__Your task__: Please copy, word for word, the line that contains "The width and height of the screenshot is (756, 619)." and every line after it through the end of the records, and nothing more.

Saved data entries

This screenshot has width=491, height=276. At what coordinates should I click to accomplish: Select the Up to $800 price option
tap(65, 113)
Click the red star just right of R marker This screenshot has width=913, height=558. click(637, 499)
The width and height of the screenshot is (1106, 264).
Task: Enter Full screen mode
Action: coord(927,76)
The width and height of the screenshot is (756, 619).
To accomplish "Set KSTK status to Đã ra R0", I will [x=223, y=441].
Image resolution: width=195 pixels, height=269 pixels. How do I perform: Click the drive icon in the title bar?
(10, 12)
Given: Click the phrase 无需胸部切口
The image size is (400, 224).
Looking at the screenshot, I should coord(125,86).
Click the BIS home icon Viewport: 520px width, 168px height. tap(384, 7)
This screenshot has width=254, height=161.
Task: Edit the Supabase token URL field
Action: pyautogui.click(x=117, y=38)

__Exercise response__:
The width and height of the screenshot is (756, 619).
To accomplish "Set KSTK status to Đã ra R0", I will [x=223, y=441].
Image resolution: width=195 pixels, height=269 pixels. How do I perform: Click the drive icon in the title bar?
(10, 12)
Given: Click the phrase 无需胸部切口
The image size is (400, 224).
Looking at the screenshot, I should coord(125,86).
Click the BIS home icon Viewport: 520px width, 168px height. tap(384, 7)
This screenshot has width=254, height=161.
Task: Edit the Supabase token URL field
Action: pyautogui.click(x=117, y=38)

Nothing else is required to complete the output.